Il mondo
della donna
Leggende
Leggenda indiana
Un giorno, sul far della sera, come
faceva tutti i giorni, il Signore Dio lasciò Adamo con l’impressione che fosse
un po’ triste.
Dio passò la notte pensando. All’alba si affacciò
sul mondo, opera delle sue mani. Ammirò la bellezza di tutto e
di alcune creature in particolare: i colori smaglianti dell’alba,
quelli dell’orizzonte infuocato al sorgere del sole, lo splendore
del cielo a mezzogiorno…
Ammirando tutto ripensava all’uomo: Che strano! Come fa ad essere
triste se ha tutto il creato per lui? Possibile che questo non lo soddisfi?
La brezza della sera scendeva di nuovo facendo tremolare le
foglie degli alberi della foresta e Dio scese per incontrarsi con l’uomo, deciso
a chiedergli se si sentisse triste e perché.
Sì, Signore, si spiegò l’uomo, come tramonta il
sole io mi sento triste. Capisco che tu mi hai dato potere su tutto quello che
hai creato, ma io trovo che tutte le creature sono lontane da me Gli alberi
sono belli, ma sono muti. Parlano solo quando infuria il vento o quando crollano
a terra. Gli animali emettono suoni, ma non ne capisco il senso. Mi spaventa il
fragore del tuono, la violenza dell’uragano mi obbliga a rinchiudermi nella
grotta dove entrano serpenti, scorpioni e pipistrelli… Vedo che tutti gli
animali comunicano tra loro, ma io mi sento estraneo. Io mi sento
solo.
Il Signore Iddio lo ascoltò e capì che l’uomo aveva
ragione. Nell’immenso creato era proprio solo. Non
c’era nessuno come lui, che gli assomigliasse, in grado di
parlare con lui. Allora cominciò a pensare come risolvere questo
primo problema della sua creazione. Bisogna che facciamo
qualcosa di simile all’uomo, dice Dio a se stesso.

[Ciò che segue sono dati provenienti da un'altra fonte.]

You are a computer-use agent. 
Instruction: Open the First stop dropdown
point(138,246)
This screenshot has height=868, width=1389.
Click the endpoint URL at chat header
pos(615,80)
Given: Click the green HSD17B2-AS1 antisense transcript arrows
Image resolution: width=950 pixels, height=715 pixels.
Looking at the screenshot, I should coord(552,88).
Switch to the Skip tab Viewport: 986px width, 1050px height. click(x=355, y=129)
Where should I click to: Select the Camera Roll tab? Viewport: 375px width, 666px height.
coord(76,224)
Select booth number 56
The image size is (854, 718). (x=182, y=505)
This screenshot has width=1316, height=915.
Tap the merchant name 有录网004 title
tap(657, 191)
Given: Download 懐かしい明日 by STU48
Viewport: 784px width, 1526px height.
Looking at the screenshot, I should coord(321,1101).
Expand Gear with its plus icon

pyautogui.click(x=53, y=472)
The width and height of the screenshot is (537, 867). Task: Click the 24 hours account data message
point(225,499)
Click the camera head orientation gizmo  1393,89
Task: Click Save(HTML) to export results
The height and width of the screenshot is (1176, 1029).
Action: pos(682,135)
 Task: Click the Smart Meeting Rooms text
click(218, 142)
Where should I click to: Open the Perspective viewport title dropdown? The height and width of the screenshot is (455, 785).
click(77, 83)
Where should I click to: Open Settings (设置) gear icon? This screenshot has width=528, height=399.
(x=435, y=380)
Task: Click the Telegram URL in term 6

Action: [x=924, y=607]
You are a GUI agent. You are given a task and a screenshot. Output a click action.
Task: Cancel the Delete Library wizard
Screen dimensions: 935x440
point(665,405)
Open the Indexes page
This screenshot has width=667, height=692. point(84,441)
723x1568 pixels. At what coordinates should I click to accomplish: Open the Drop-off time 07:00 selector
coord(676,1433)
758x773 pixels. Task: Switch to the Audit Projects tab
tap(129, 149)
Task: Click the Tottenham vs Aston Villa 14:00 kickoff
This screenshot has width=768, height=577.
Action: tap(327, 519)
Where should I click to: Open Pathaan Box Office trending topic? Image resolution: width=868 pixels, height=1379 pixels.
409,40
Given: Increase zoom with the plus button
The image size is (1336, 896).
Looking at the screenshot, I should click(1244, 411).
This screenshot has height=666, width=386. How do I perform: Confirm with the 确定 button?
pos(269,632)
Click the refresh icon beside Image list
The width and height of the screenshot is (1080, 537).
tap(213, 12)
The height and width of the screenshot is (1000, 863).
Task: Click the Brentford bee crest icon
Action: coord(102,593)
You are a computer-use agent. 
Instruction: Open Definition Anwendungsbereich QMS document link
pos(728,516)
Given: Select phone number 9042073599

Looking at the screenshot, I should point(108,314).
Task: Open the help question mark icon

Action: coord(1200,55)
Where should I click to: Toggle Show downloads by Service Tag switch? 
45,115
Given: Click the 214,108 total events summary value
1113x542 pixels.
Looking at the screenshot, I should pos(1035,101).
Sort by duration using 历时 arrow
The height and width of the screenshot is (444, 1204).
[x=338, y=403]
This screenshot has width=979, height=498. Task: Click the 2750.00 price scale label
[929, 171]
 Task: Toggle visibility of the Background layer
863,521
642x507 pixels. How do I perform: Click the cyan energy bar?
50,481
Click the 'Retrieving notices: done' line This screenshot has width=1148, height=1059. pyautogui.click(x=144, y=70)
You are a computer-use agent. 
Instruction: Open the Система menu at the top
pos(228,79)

Ripensò a tutte le cose belle della creazione e decise di mettere insieme
un po’ di tutto per fare un regalo all’uomo. Drizzò uno stampo e cominciò a
dargli forma umana. Poi prese un po’ di bianco dell’aurora, di rosso del sole,
sinuosità del serpente, veleno dell’aspide, agilità della gazzella, del canto
dell’usignolo, morbilità della sabbia del deserto, azzurro smeraldo e
trasparenza delle acque cristalline dei mari, freschezza dei ruscelli di
montagna, freddo dei ghiacciai e il calore del sole, un po’ di ciascun colore
dell’Iride, gioia, risa, dolore, pianto, desiderio, invidia… Quando ebbe finito
soffiò il suo alito di vita nell’opera e apparve la donna, tanto bella che lui
stesso ne restò ammirato.
Vedendola così straordinaria, continuò nel suo proposito
di offrirla all’uomo come regalo perché gli facesse
compagnia e non vivesse più nella triste derivante dalla
solitudine.
Verso mezzogiorno gliela portò perché l’uomo la potesse ammirare durante
tutto il pomeriggio.
Adamo la guardò, ringraziò, salutò Dio e
partì con la donna a fare il solito giro che era solito fare da
solo nei sentieri della foresta. L’uomo notò che tutto gli
sembrava diverso: camminare, guardare e ammirare il creato in compagnia
e parlando con qualcuno per comunicare quello che provava. Dio li
guardò con tenerezza mentre si allontanavano presi per mano poi
li lasciò soli. Durante otto giorni, rimase nel suo Regno. La
sera dell’ottavo giorno, ecco apparire in paradiso i due: la
donna davanti e l’uomo dietro, silenziosi e tristi
ambedue… Pur sapendo già cosa stava succedendo, Dio
lasciò che l’uomo e la donna si avvicinassero e che
l’uomo gli spiegasse:
Signore, io ti sono molto grato per questo regalo. Parla
come me, canta, danza, mi guarda riempie le mie giornate, ma… non ho più la
tranquillità che avevo prima. Specialmente di notte, lei continua a parlare e a
muoversi vicino a me e non mi lascia dormire. Ti prego di perdonarmi, ma
riprendi pure il tuo dono perché voglio ritrovare me stesso.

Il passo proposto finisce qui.